### PASSAGE RETENU
----

From: La Riposte
Grandes manœuvres militaires des Etats-Unis dans les Caraïbes : le Venezuela et
Cuba menacés
Un article de Jorge Martin
Le lundi le 27 mars, un communiqué du Southcom - le commandement Sud de l’armée
des Etats-Unis - annonçait que « des porte-avions de la marine américaine,
déployés à partir de la côte Est des Etats-Unis, seront dans la mer des
Caraïbes, pour l’opération Partnership of the Americas, du début avril jusqu’à
la fin du mois de mai 2006 ». Ce groupe d’attaque sera composé du porte-avion
USS George Washington, du croiseur USS Monterey, du destroyer USS Stout et de la
frégate USS Underwood. La marine américaine enverra donc quatre navires, dont
l’un transportera 60 avions de combat, et au total 6 5000 soldats, pour prendre
part à un imposant exercice militaire.
Le but déclaré de l’exercice est de « renforcer les rapports militaires avec les
partenaires régionaux, améliorer la préparation opérationnelle et encourager la
bonne volonté ». Par « encourager la bonne volonté », il faut comprendre :
envoyer un message fort au Venezuela et à Cuba. Le commandant du Southcom, le
général Bantz Craddock, s’en est pris à plusieurs reprises au gouvernement du
Venezuela. La décision d’envoyer dans les Caraïbes cette force militaire d’une
envergure inhabituelle a été annoncée à peine deux semaines après que le général
Craddock a déclaré, devant une commission sénatoriale, que le gouvernement
vénézuélien est un « facteur de déstabilisation », du fait de son activité sur
la scène internationale et de sa volonté d’acheter des armes, notamment à la
Chine. « L’achat d’équipement militaire n’a pas été un processus transparent.

----

### EXTRAIT DES DONNÉES
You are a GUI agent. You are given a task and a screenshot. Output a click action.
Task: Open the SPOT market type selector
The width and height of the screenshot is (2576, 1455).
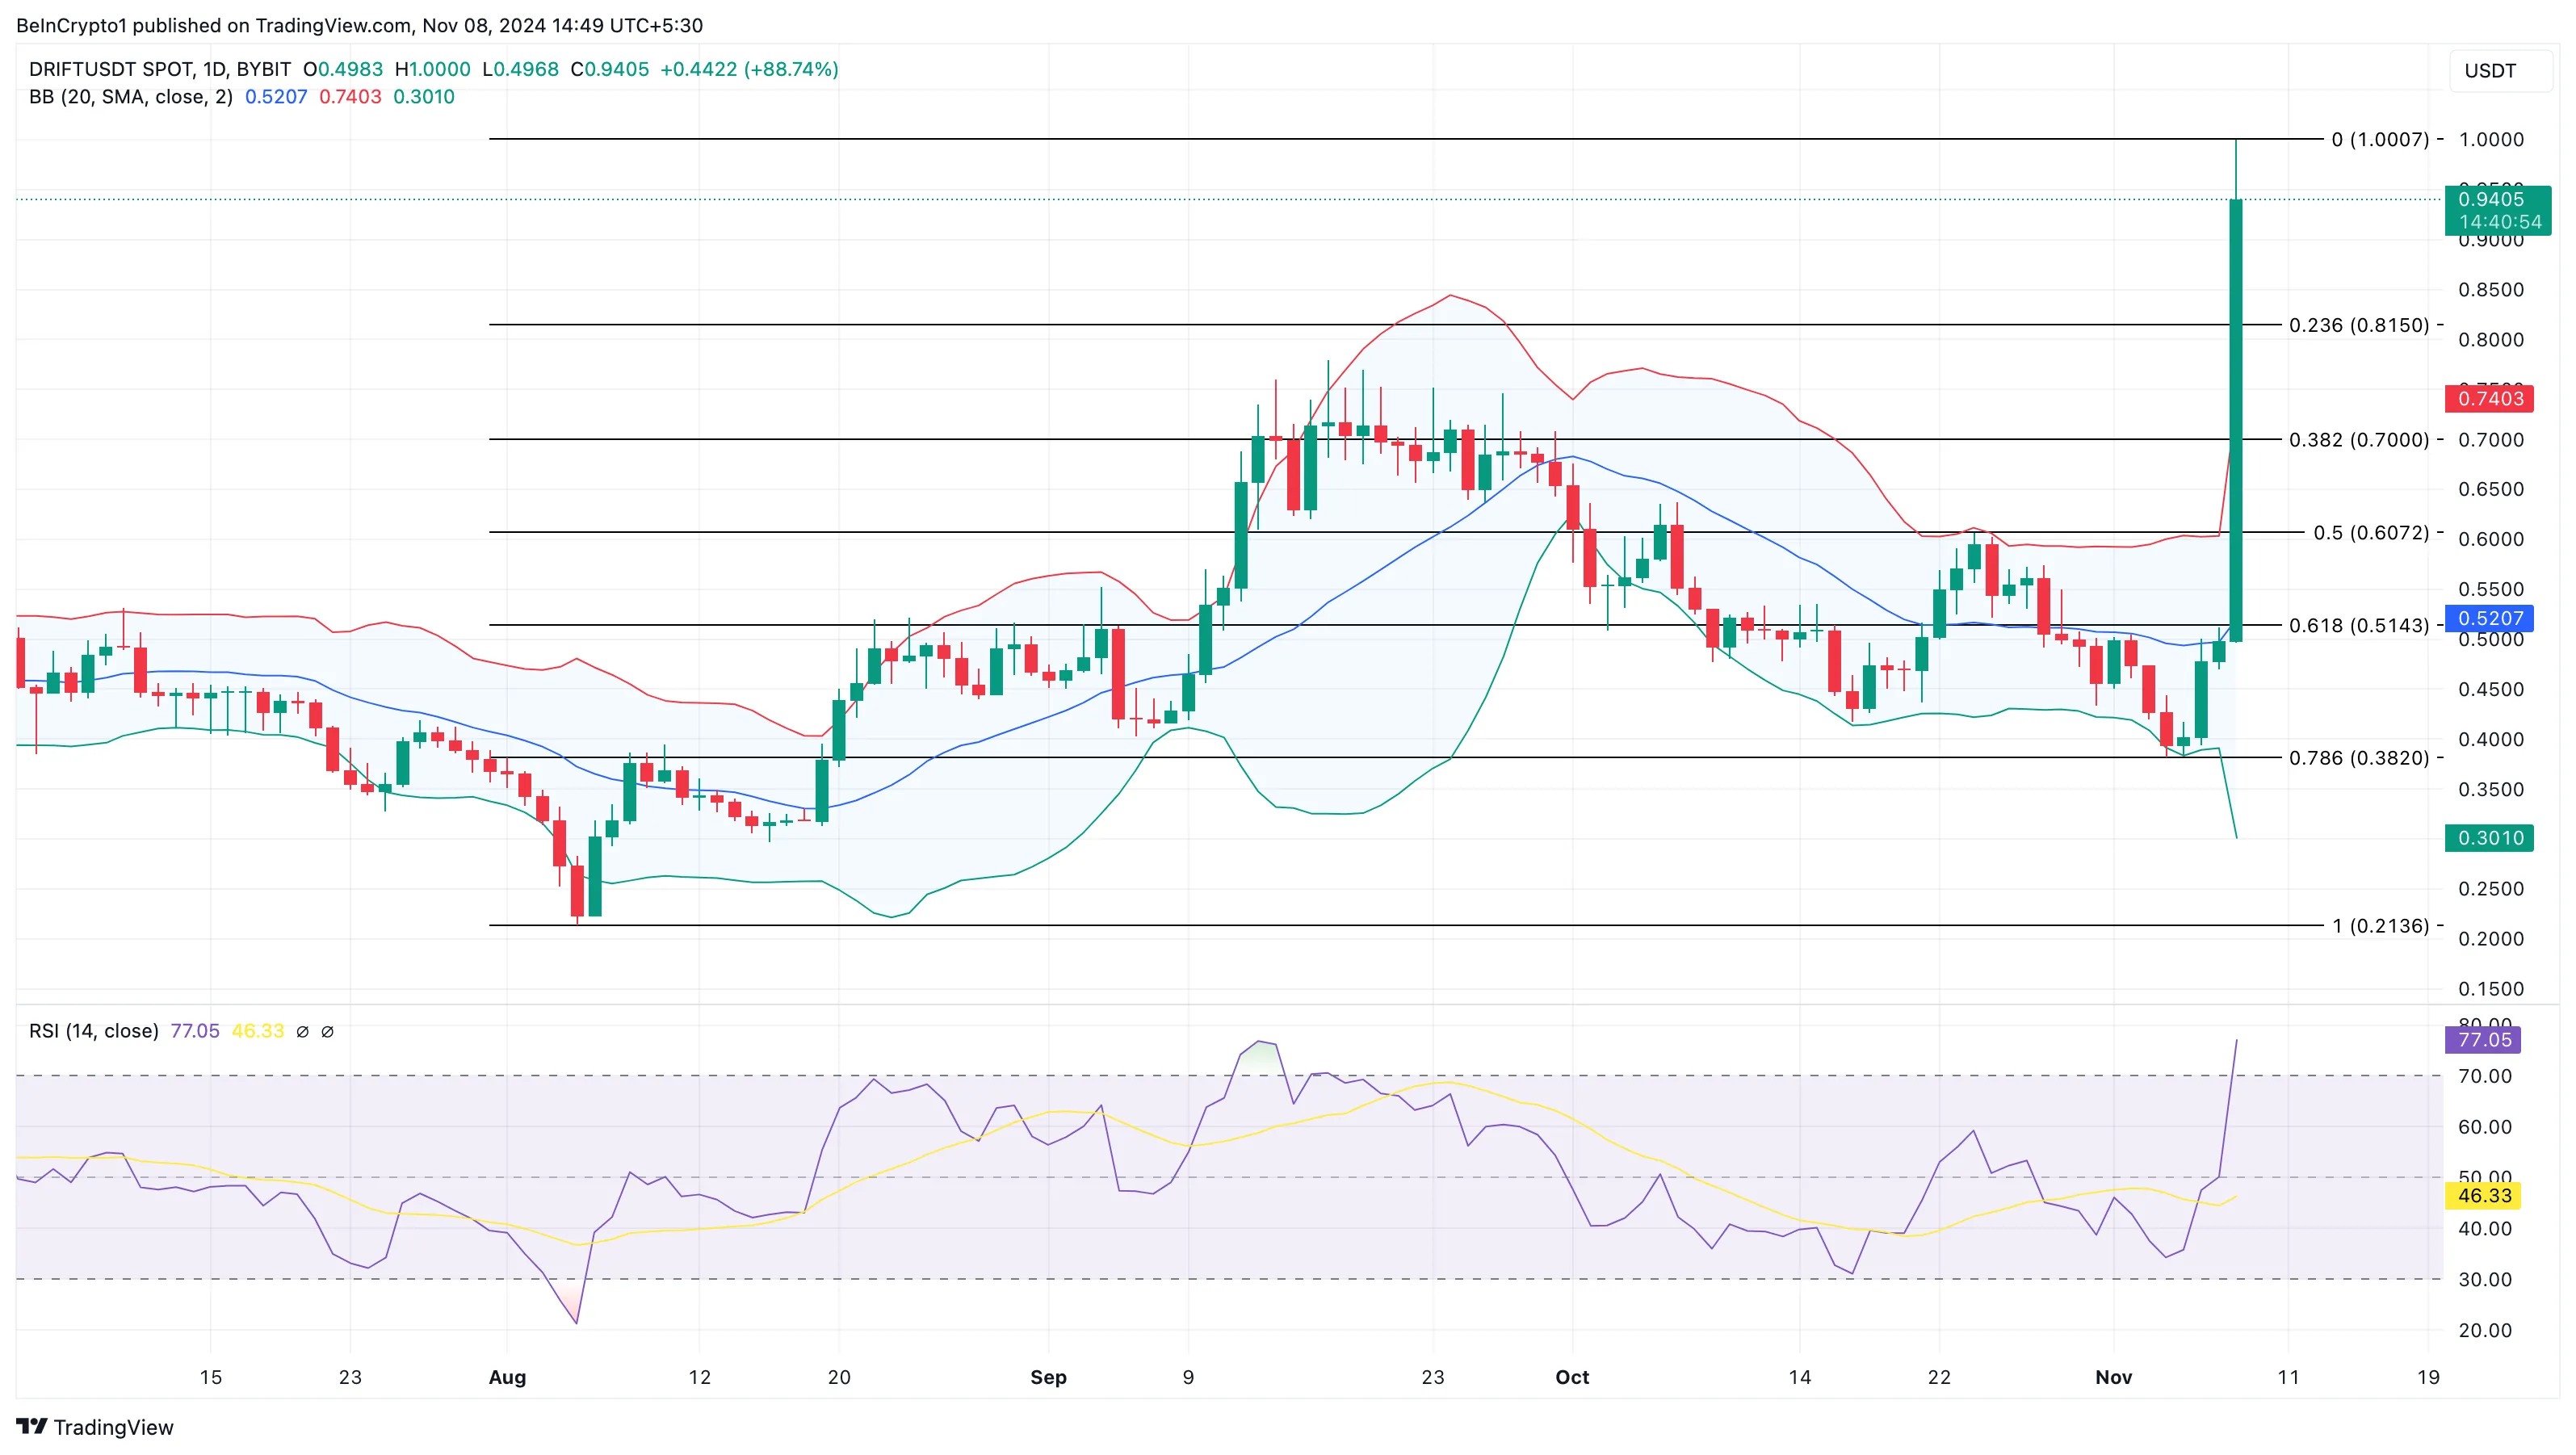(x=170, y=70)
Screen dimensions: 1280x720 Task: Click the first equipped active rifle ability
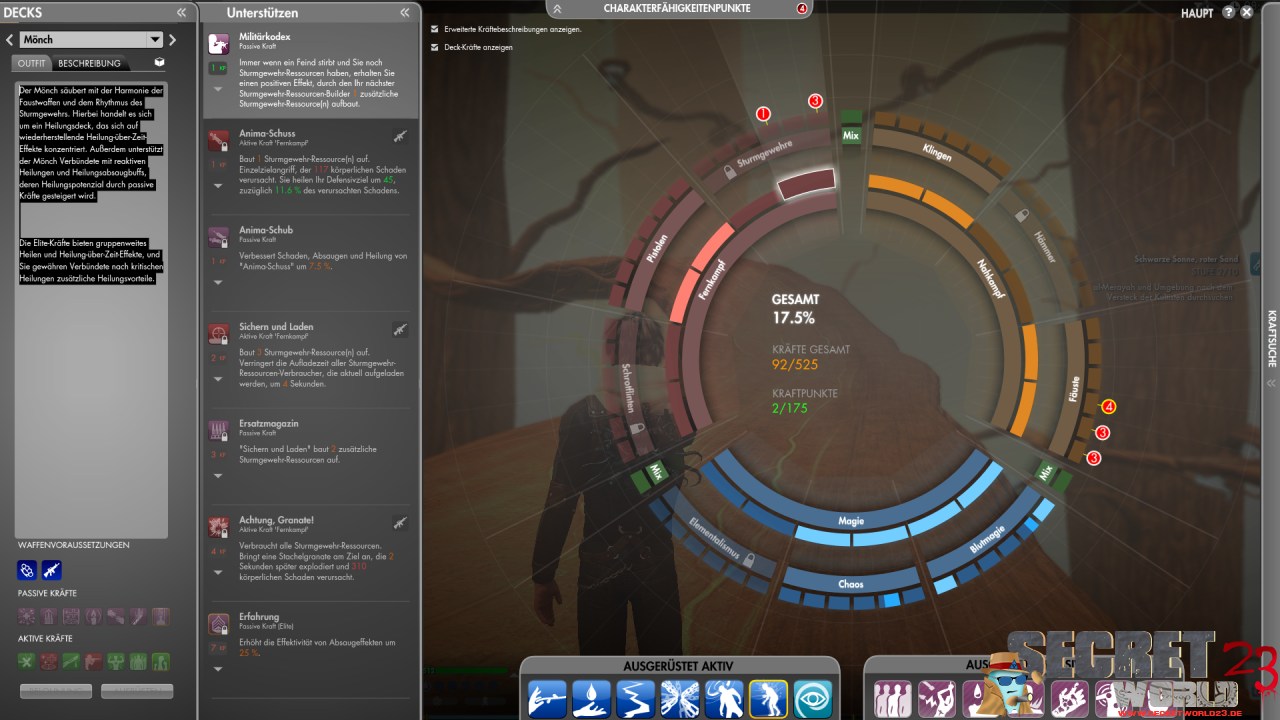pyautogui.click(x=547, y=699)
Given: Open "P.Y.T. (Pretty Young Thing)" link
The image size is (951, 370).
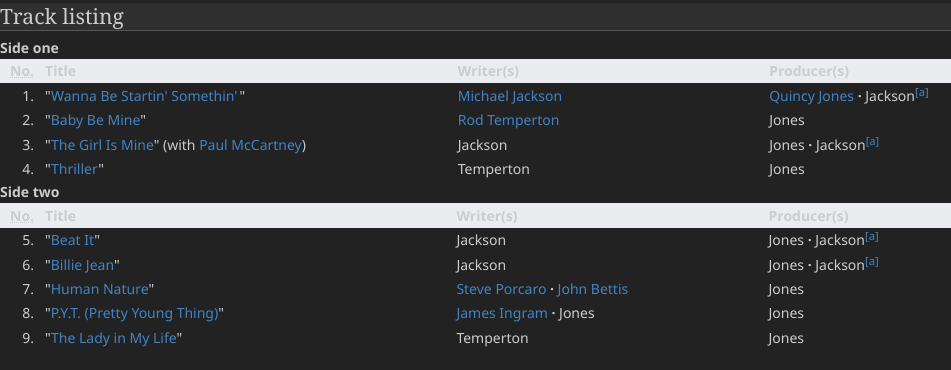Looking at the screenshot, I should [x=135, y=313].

----

Pouvez-vous recopier mot pour mot l'article sur les manœuvres américaines dans les Caraïbes, en commençant à « Le but déclaré » et en terminant à « un processus transparent. » ?

### RÉPONSE PROPOSÉE
Le but déclaré de l’exercice est de « renforcer les rapports militaires avec les
partenaires régionaux, améliorer la préparation opérationnelle et encourager la
bonne volonté ». Par « encourager la bonne volonté », il faut comprendre :
envoyer un message fort au Venezuela et à Cuba. Le commandant du Southcom, le
général Bantz Craddock, s’en est pris à plusieurs reprises au gouvernement du
Venezuela. La décision d’envoyer dans les Caraïbes cette force militaire d’une
envergure inhabituelle a été annoncée à peine deux semaines après que le général
Craddock a déclaré, devant une commission sénatoriale, que le gouvernement
vénézuélien est un « facteur de déstabilisation », du fait de son activité sur
la scène internationale et de sa volonté d’acheter des armes, notamment à la
Chine. « L’achat d’équipement militaire n’a pas été un processus transparent.